▸ Your objective
Rewrite the entries starting at "产品中心 (350, 145)" and ending at "お問い合わせ (929, 2396)", putting "Subscribers" in place of "Members" and keeping everything else the same.

::: Listing

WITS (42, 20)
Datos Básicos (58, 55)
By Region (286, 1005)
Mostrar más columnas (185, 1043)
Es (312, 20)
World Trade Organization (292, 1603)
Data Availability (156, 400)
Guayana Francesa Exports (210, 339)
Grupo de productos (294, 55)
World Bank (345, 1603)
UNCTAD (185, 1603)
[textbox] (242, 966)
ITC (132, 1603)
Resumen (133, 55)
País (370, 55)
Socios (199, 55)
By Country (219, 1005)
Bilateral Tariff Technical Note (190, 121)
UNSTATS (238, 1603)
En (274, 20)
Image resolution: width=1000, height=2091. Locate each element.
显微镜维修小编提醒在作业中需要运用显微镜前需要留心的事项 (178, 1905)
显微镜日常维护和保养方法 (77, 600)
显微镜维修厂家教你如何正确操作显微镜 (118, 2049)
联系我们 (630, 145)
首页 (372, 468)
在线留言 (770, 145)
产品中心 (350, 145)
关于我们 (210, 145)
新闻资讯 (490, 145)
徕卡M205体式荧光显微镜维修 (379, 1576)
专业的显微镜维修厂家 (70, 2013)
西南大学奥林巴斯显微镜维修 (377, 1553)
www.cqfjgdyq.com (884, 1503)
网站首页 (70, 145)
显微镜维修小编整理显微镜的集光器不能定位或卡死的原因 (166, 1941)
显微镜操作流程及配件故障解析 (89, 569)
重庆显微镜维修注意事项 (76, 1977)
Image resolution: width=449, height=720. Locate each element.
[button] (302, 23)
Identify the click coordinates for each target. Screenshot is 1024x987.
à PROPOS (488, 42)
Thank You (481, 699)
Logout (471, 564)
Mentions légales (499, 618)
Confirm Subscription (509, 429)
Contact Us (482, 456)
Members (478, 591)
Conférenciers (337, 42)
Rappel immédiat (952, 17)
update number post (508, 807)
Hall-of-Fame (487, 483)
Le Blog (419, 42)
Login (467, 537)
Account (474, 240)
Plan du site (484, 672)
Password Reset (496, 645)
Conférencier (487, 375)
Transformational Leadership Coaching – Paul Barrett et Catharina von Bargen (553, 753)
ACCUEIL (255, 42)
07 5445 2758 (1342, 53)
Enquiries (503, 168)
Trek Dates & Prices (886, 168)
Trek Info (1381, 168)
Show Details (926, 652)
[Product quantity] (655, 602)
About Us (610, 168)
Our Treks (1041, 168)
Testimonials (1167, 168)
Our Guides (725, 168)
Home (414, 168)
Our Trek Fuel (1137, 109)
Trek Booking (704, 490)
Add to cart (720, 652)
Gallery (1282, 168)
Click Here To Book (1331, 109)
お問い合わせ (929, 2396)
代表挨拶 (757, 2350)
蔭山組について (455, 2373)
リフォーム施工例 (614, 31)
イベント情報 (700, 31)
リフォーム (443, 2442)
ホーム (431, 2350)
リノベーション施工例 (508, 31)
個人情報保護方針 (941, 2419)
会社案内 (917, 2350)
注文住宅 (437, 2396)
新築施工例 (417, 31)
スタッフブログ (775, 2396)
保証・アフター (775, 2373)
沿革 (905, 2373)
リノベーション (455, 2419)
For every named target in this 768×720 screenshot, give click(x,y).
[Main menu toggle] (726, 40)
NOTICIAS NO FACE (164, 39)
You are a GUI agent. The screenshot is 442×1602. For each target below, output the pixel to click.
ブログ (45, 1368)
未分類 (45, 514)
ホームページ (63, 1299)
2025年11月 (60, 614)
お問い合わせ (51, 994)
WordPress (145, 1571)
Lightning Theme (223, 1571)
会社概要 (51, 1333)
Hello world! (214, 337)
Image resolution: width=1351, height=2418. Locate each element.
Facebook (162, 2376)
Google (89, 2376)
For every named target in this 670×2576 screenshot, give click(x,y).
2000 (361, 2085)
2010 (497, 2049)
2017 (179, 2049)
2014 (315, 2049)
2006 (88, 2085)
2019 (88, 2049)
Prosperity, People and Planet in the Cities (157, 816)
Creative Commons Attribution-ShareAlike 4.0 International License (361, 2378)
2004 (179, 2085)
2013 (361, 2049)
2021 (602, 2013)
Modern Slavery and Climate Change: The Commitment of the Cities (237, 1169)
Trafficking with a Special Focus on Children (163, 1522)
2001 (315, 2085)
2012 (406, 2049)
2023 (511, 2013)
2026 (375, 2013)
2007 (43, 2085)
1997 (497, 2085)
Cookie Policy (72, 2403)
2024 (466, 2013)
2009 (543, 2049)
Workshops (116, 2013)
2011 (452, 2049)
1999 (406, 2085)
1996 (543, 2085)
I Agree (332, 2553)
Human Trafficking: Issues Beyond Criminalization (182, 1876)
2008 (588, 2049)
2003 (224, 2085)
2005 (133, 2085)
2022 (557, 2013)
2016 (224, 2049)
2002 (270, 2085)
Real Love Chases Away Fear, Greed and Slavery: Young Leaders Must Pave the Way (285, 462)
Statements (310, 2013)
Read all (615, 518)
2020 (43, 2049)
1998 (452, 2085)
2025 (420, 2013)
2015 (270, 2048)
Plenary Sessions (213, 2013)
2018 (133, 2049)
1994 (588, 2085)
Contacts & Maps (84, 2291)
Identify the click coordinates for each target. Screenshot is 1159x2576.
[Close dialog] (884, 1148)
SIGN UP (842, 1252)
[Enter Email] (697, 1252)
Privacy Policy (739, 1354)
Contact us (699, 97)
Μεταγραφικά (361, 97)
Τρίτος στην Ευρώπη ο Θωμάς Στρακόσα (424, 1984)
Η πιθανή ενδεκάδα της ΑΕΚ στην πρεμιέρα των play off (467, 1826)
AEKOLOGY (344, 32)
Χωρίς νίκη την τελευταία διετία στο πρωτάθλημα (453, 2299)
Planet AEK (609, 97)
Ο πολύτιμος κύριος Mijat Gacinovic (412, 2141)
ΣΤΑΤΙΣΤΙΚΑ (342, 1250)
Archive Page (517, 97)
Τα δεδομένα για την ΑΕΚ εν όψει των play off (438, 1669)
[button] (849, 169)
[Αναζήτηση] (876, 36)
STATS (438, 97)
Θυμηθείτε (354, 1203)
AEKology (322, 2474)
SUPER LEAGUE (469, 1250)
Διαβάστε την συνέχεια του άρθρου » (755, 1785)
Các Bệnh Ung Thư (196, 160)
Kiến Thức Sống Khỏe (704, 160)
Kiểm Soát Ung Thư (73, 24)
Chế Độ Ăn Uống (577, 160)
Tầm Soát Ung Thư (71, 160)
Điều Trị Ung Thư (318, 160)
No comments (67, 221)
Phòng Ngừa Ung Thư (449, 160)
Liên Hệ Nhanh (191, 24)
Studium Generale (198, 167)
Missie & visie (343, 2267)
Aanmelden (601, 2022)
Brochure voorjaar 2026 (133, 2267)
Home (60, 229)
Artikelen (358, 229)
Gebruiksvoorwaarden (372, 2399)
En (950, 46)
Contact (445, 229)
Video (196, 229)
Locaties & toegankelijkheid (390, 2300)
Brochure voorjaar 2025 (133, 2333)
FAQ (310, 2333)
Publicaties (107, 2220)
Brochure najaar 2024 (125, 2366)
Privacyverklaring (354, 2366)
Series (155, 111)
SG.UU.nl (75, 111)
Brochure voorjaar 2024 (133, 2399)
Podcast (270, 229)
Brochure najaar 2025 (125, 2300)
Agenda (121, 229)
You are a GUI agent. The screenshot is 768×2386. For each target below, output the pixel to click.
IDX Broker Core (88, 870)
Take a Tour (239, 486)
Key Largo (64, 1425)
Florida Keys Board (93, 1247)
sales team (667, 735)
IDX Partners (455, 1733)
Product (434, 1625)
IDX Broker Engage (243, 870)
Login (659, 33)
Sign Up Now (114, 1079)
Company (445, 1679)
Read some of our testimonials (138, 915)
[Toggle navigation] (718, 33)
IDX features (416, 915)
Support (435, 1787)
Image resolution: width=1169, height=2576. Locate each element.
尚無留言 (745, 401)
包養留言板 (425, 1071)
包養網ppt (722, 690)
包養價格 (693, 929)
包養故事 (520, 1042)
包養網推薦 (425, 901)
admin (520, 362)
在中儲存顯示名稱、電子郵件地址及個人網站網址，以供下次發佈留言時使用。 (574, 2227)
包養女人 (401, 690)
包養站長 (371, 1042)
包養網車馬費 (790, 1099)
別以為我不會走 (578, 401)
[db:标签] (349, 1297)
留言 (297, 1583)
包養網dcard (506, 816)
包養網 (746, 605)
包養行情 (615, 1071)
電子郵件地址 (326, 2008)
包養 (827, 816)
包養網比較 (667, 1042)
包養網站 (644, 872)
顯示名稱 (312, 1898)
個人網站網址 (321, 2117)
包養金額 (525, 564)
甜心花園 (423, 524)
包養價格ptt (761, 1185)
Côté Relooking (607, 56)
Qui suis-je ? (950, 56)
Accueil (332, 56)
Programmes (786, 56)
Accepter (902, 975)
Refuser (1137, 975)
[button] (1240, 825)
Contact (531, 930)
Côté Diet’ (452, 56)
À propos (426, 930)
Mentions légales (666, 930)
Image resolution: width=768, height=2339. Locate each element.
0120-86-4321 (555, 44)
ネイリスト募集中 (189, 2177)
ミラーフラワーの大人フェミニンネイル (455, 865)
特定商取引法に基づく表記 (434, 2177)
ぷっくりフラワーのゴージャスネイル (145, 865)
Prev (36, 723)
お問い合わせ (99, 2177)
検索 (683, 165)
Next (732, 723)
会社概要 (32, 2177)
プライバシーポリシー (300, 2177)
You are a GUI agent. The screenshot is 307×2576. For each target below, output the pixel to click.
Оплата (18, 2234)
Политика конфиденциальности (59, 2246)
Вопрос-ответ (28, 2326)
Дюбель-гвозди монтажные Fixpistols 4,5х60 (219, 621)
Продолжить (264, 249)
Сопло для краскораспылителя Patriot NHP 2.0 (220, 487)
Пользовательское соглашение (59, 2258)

::::::

▸ Exercise output
产品中心 (350, 145)
关于我们 (210, 145)
新闻资讯 (490, 145)
徕卡M205体式荧光显微镜维修 (379, 1576)
专业的显微镜维修厂家 (70, 2013)
西南大学奥林巴斯显微镜维修 (377, 1553)
www.cqfjgdyq.com (884, 1503)
网站首页 (70, 145)
显微镜维修小编整理显微镜的集光器不能定位或卡死的原因 (166, 1941)
显微镜操作流程及配件故障解析 (89, 569)
重庆显微镜维修注意事项 (76, 1977)
Image resolution: width=449, height=720. Locate each element.
[button] (302, 23)
Identify the click coordinates for each target. Screenshot is 1024x987.
à PROPOS (488, 42)
Thank You (481, 699)
Logout (471, 564)
Mentions légales (499, 618)
Confirm Subscription (509, 429)
Contact Us (482, 456)
Subscribers (478, 591)
Conférenciers (337, 42)
Rappel immédiat (952, 17)
update number post (508, 807)
Hall-of-Fame (487, 483)
Le Blog (419, 42)
Login (467, 537)
Account (474, 240)
Plan du site (484, 672)
Password Reset (496, 645)
Conférencier (487, 375)
Transformational Leadership Coaching – Paul Barrett et Catharina von Bargen (553, 753)
ACCUEIL (255, 42)
07 5445 2758 (1342, 53)
Enquiries (503, 168)
Trek Dates & Prices (886, 168)
Trek Info (1381, 168)
Show Details (926, 652)
[Product quantity] (655, 602)
About Us (610, 168)
Our Treks (1041, 168)
Testimonials (1167, 168)
Our Guides (725, 168)
Home (414, 168)
Our Trek Fuel (1137, 109)
Trek Booking (704, 490)
Add to cart (720, 652)
Gallery (1282, 168)
Click Here To Book (1331, 109)
お問い合わせ (929, 2396)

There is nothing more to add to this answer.